┏━━

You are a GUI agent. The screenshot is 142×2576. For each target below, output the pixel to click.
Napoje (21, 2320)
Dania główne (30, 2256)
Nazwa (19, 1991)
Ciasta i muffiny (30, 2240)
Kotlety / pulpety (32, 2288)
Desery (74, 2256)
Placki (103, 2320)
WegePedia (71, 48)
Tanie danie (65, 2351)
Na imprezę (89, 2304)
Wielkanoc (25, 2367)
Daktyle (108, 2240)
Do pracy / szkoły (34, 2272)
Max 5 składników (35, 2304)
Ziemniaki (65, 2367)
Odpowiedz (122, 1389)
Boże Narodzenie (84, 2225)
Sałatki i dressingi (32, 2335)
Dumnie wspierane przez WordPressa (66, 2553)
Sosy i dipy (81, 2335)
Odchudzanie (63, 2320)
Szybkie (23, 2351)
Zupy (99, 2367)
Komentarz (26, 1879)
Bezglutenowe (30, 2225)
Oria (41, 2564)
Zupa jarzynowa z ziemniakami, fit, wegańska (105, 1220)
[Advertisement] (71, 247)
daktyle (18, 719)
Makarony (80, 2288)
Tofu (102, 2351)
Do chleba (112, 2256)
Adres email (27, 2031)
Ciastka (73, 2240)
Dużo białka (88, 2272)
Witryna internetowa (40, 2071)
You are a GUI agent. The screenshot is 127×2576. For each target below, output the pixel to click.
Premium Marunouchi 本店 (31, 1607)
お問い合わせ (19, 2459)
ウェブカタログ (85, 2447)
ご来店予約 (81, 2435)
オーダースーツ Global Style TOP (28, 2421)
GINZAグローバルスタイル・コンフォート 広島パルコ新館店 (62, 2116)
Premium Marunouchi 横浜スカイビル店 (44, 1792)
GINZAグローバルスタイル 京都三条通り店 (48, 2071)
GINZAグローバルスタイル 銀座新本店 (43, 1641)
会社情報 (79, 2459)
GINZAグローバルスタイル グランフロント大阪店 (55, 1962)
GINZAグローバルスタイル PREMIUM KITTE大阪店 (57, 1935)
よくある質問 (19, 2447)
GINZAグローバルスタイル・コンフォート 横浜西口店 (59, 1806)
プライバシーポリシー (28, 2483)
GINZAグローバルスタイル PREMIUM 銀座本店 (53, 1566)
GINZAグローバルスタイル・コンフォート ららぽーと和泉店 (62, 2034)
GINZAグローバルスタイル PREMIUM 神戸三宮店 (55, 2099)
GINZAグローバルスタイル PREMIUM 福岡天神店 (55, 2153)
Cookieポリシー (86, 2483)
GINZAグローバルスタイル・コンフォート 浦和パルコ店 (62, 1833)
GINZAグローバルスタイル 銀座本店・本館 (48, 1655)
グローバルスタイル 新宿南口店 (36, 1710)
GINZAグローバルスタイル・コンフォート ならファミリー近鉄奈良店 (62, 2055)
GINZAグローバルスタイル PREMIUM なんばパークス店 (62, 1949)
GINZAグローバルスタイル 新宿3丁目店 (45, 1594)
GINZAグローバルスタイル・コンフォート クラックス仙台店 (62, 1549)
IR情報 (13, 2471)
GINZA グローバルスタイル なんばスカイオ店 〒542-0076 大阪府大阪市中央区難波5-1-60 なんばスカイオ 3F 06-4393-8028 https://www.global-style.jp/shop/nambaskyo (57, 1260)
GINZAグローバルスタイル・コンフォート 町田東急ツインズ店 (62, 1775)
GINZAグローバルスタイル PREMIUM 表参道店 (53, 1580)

┗━━

*What you need to do*:
Make an exact copy of every line in the data.

*Finished exercise*:
You are a GUI agent. The screenshot is 142×2576. For each target below, output the pixel to click.
Napoje (21, 2320)
Dania główne (30, 2256)
Nazwa (19, 1991)
Ciasta i muffiny (30, 2240)
Kotlety / pulpety (32, 2288)
Desery (74, 2256)
Placki (103, 2320)
WegePedia (71, 48)
Tanie danie (65, 2351)
Na imprezę (89, 2304)
Wielkanoc (25, 2367)
Daktyle (108, 2240)
Do pracy / szkoły (34, 2272)
Max 5 składników (35, 2304)
Ziemniaki (65, 2367)
Odpowiedz (122, 1389)
Boże Narodzenie (84, 2225)
Sałatki i dressingi (32, 2335)
Dumnie wspierane przez WordPressa (66, 2553)
Sosy i dipy (81, 2335)
Odchudzanie (63, 2320)
Szybkie (23, 2351)
Zupy (99, 2367)
Komentarz (26, 1879)
Bezglutenowe (30, 2225)
Oria (41, 2564)
Zupa jarzynowa z ziemniakami, fit, wegańska (105, 1220)
[Advertisement] (71, 247)
daktyle (18, 719)
Makarony (80, 2288)
Tofu (102, 2351)
Do chleba (112, 2256)
Adres email (27, 2031)
Ciastka (73, 2240)
Dużo białka (88, 2272)
Witryna internetowa (40, 2071)
You are a GUI agent. The screenshot is 127×2576. For each target below, output the pixel to click.
Premium Marunouchi 本店 (31, 1607)
お問い合わせ (19, 2459)
ウェブカタログ (85, 2447)
ご来店予約 (81, 2435)
オーダースーツ Global Style TOP (28, 2421)
GINZAグローバルスタイル・コンフォート 広島パルコ新館店 (62, 2116)
Premium Marunouchi 横浜スカイビル店 (44, 1792)
GINZAグローバルスタイル 京都三条通り店 (48, 2071)
GINZAグローバルスタイル 銀座新本店 (43, 1641)
会社情報 (79, 2459)
GINZAグローバルスタイル グランフロント大阪店 (55, 1962)
GINZAグローバルスタイル PREMIUM KITTE大阪店 (57, 1935)
よくある質問 (19, 2447)
GINZAグローバルスタイル・コンフォート 横浜西口店 (59, 1806)
プライバシーポリシー (28, 2483)
GINZAグローバルスタイル PREMIUM 銀座本店 (53, 1566)
GINZAグローバルスタイル・コンフォート ららぽーと和泉店 (62, 2034)
GINZAグローバルスタイル PREMIUM 神戸三宮店 (55, 2099)
GINZAグローバルスタイル PREMIUM 福岡天神店 (55, 2153)
Cookieポリシー (86, 2483)
GINZAグローバルスタイル・コンフォート 浦和パルコ店 (62, 1833)
GINZAグローバルスタイル 銀座本店・本館 (48, 1655)
グローバルスタイル 新宿南口店 (36, 1710)
GINZAグローバルスタイル・コンフォート ならファミリー近鉄奈良店 (62, 2055)
GINZAグローバルスタイル PREMIUM なんばパークス店 (62, 1949)
GINZAグローバルスタイル 新宿3丁目店 (45, 1594)
GINZAグローバルスタイル・コンフォート クラックス仙台店 (62, 1549)
IR情報 (13, 2471)
GINZA グローバルスタイル なんばスカイオ店 〒542-0076 大阪府大阪市中央区難波5-1-60 なんばスカイオ 3F 06-4393-8028 https://www.global-style.jp/shop/nambaskyo (57, 1260)
GINZAグローバルスタイル・コンフォート 町田東急ツインズ店 (62, 1775)
GINZAグローバルスタイル PREMIUM 表参道店 (53, 1580)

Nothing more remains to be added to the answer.